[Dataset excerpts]
-- Opening Marker --

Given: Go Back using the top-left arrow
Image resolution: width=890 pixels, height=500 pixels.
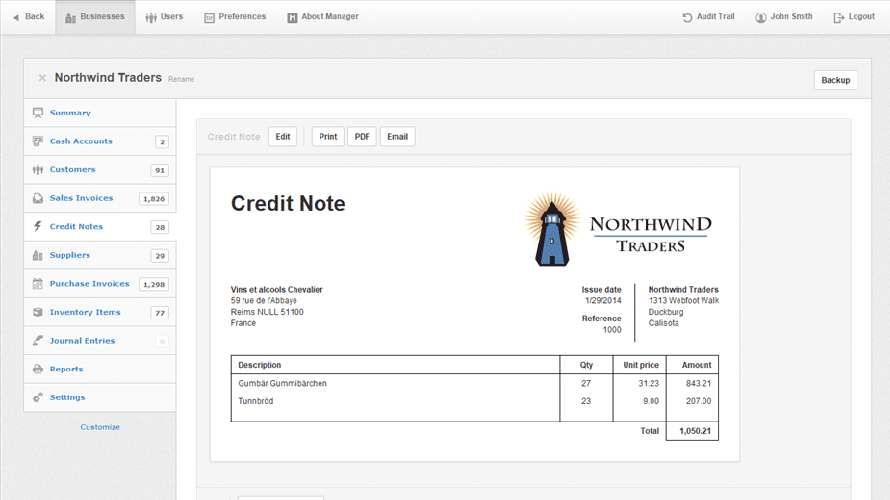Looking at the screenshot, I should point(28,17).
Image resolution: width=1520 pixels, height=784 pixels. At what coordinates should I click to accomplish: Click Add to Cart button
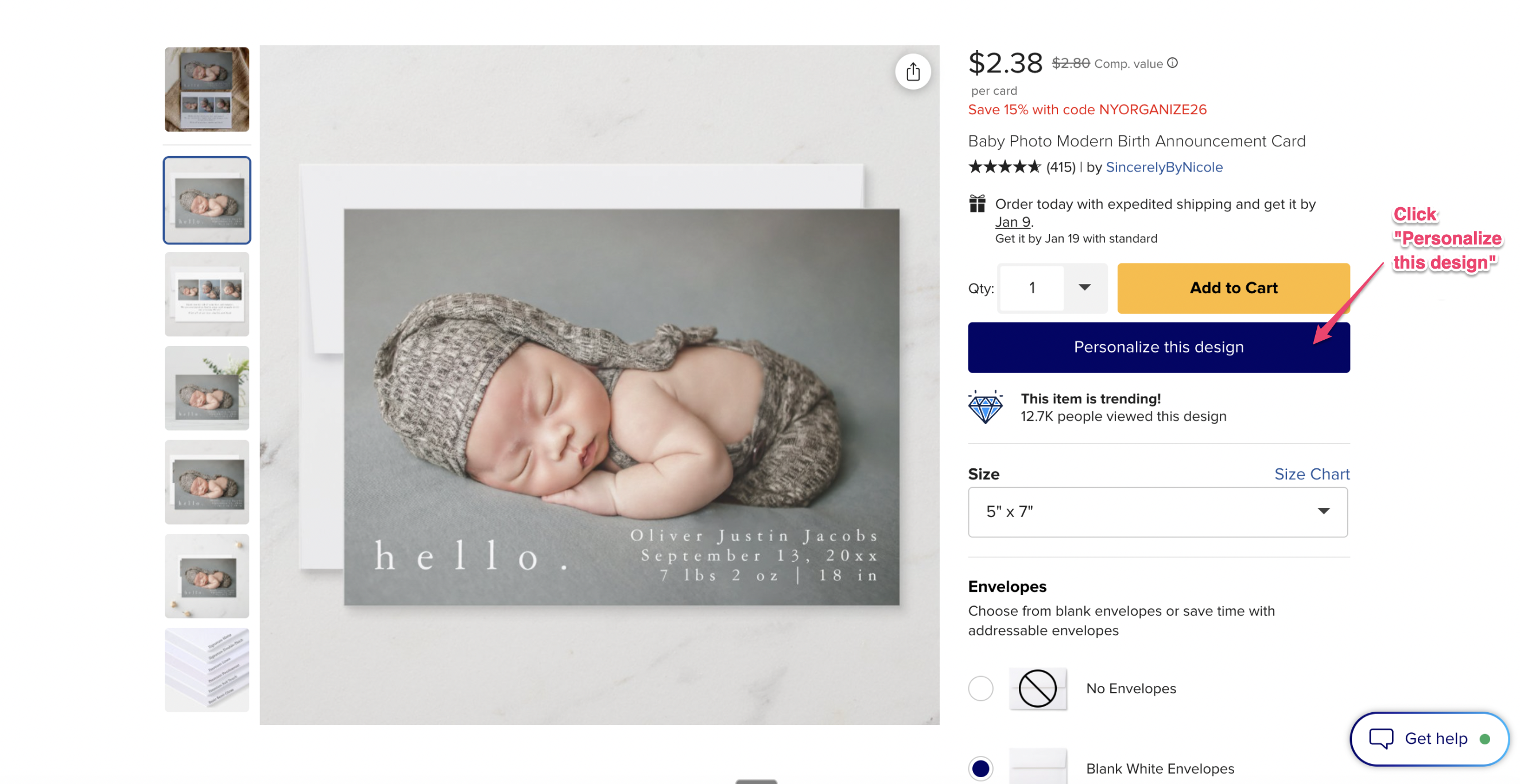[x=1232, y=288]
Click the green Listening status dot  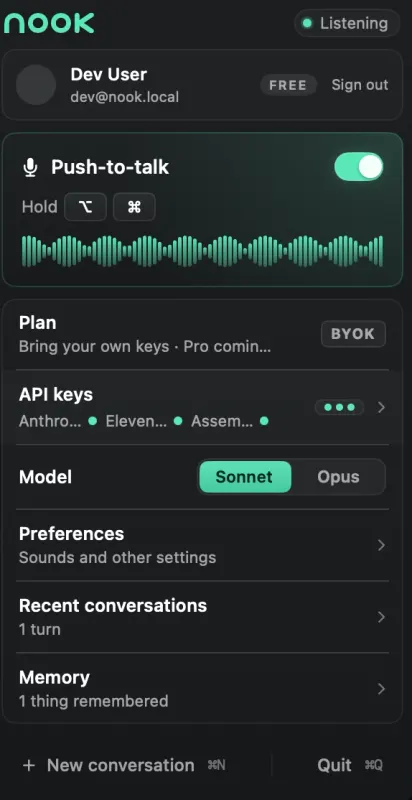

-- Closing Marker --

- _Aim of the task_:
Repeat every record exactly, but not the pictures.

- _Final answer_:
Given: Go Back using the top-left arrow
Image resolution: width=890 pixels, height=500 pixels.
Looking at the screenshot, I should point(28,17).
Image resolution: width=1520 pixels, height=784 pixels. At what coordinates should I click to accomplish: Click Add to Cart button
[x=1232, y=288]
Click the green Listening status dot  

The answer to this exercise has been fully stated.